§ **Page text**:
=======
My work focuses on science, technology, and medicine in urban Cambodia and in Southeast Asia borderlands. My book, Fixing the Image (under review), based on over two years of ethnographic and archival research in Cambodia and France, examines contemporary medical imaging services alongside histories of technology within postcolonial health development projects. I explore how imaging services relate to the importance of images and seeing in medical and other healing practices, to the reconfiguration of public and private health care, and to expectations for techno-modernity across political regimes.
A second project is a collaboration with malaria scientists on drug resistance and migration in the Greater Mekong Subregion. My interest is how parasitologists, entomologists, and epidemiologists grapple with histories of drug resistance as they develop techniques for surveillance and elimination, as well as the larger question of how resistance emerges.
A third project, Archive Actions, seeks to open the Elizabeth Becker Khmer Rouge Collection to Cambodian and Cambodian American communities. The Becker Collection, housed at UW Libraries and the Bophana Audiovisual Resource Center in Phnom Penh, contains photographs, propaganda, notes, and political communication from Becker's 1978 trip to Democratic Kampuchea. The first workshop, in November 2019 involved artists in Phnom Penh, and the second, in February 2020, involves artists and cultural workers in the Seattle area.
=======
§ **Work task**: Write out the stretch of the research statement from "A second project" through "the Seattle area.", word for word. Rely only on the research statement when responding.
=======
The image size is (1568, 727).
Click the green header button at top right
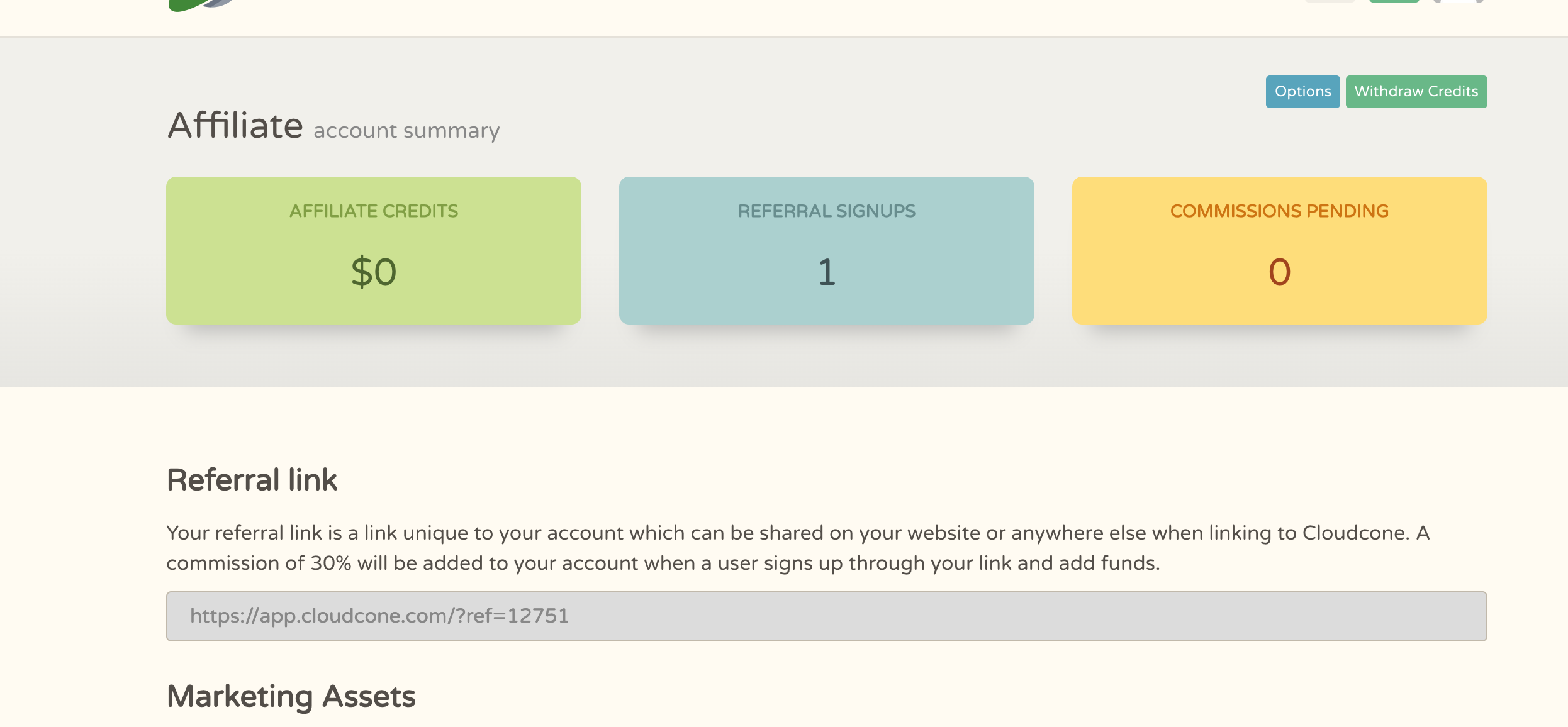click(x=1394, y=1)
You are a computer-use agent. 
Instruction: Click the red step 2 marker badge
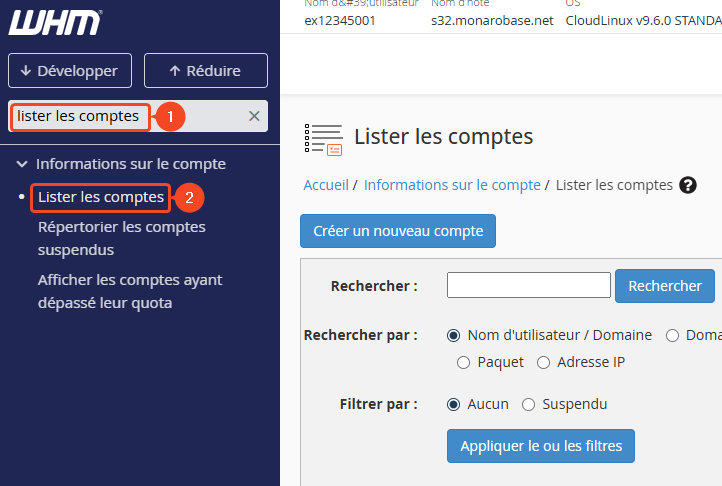pos(189,198)
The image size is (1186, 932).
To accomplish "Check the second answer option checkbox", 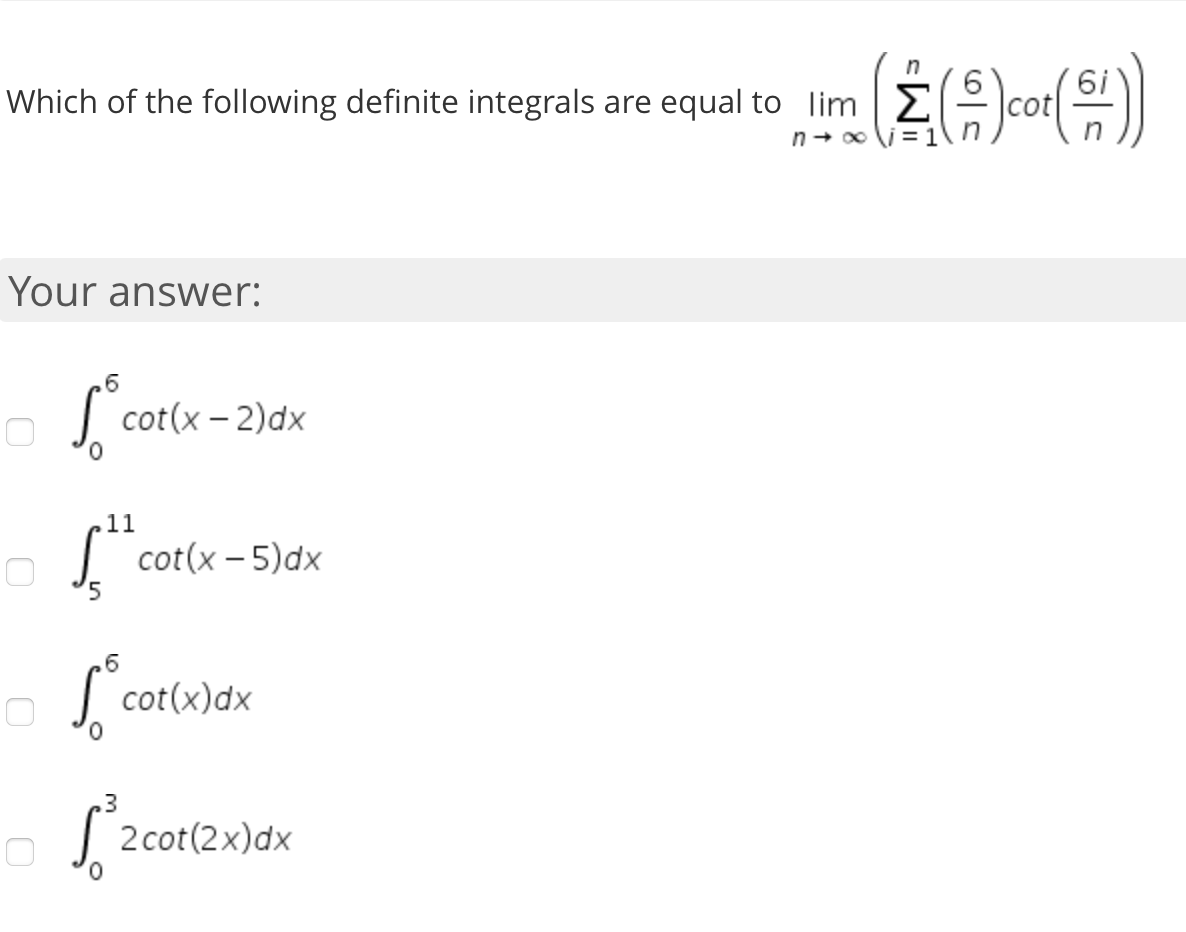I will (20, 571).
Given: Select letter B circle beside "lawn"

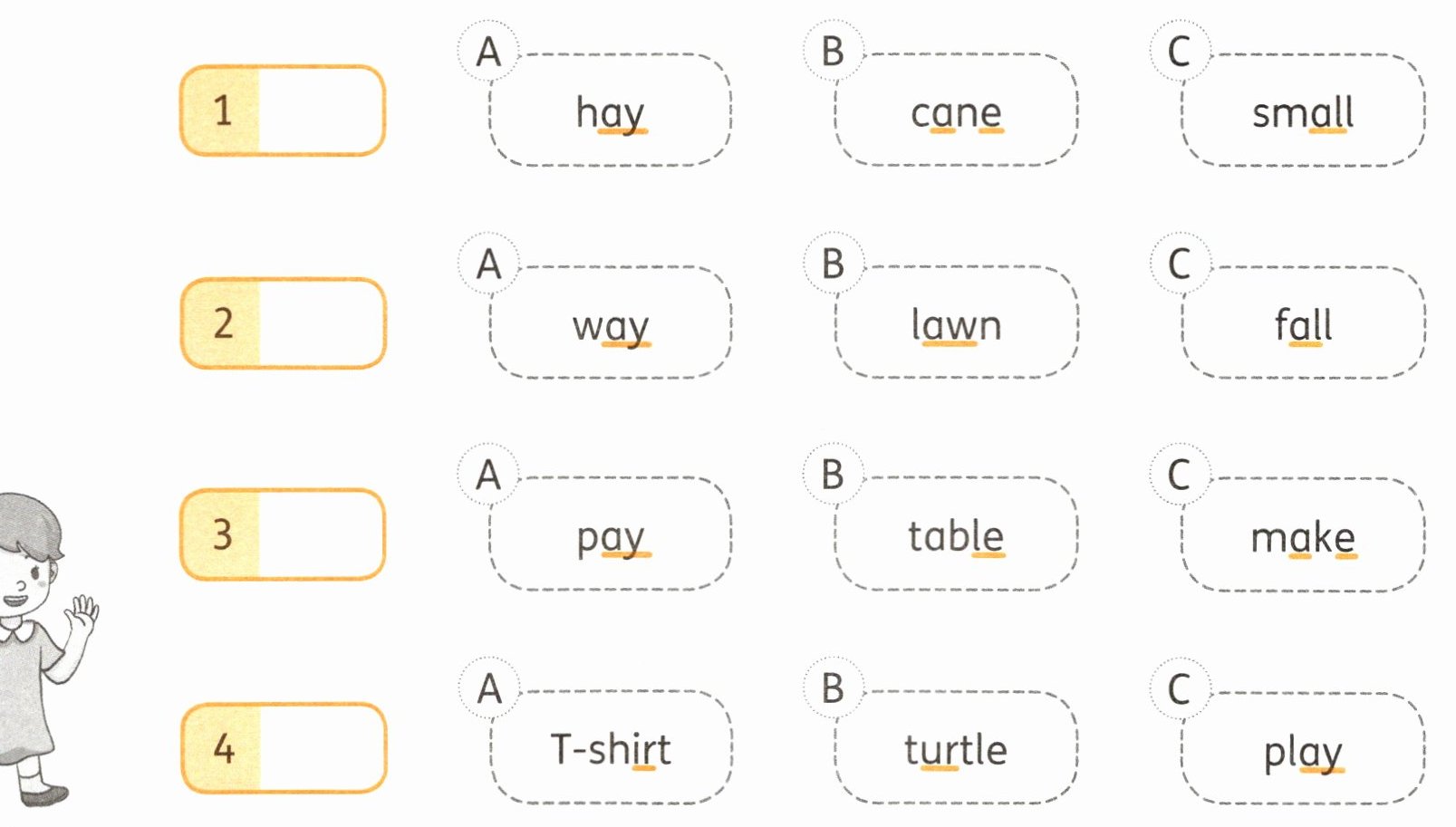Looking at the screenshot, I should coord(833,264).
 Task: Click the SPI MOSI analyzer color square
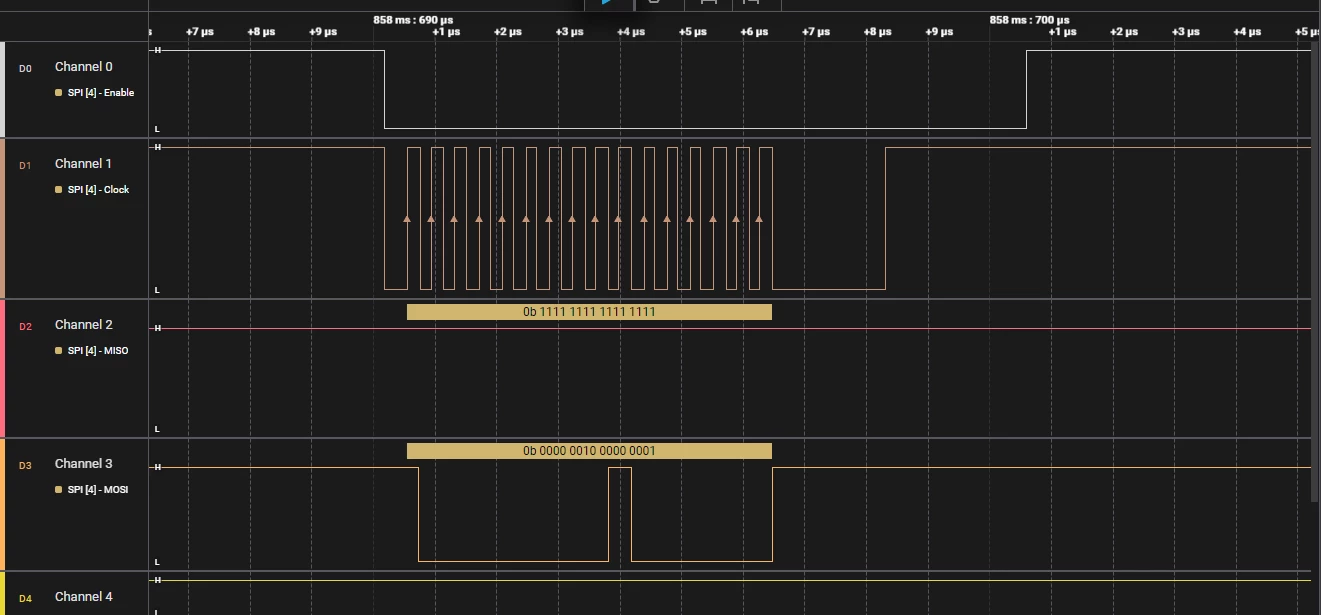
=======
§ **Output of the task**:
A second project is a collaboration with malaria scientists on drug resistance and migration in the Greater Mekong Subregion. My interest is how parasitologists, entomologists, and epidemiologists grapple with histories of drug resistance as they develop techniques for surveillance and elimination, as well as the larger question of how resistance emerges.
A third project, Archive Actions, seeks to open the Elizabeth Becker Khmer Rouge Collection to Cambodian and Cambodian American communities. The Becker Collection, housed at UW Libraries and the Bophana Audiovisual Resource Center in Phnom Penh, contains photographs, propaganda, notes, and political communication from Becker's 1978 trip to Democratic Kampuchea. The first workshop, in November 2019 involved artists in Phnom Penh, and the second, in February 2020, involves artists and cultural workers in the Seattle area.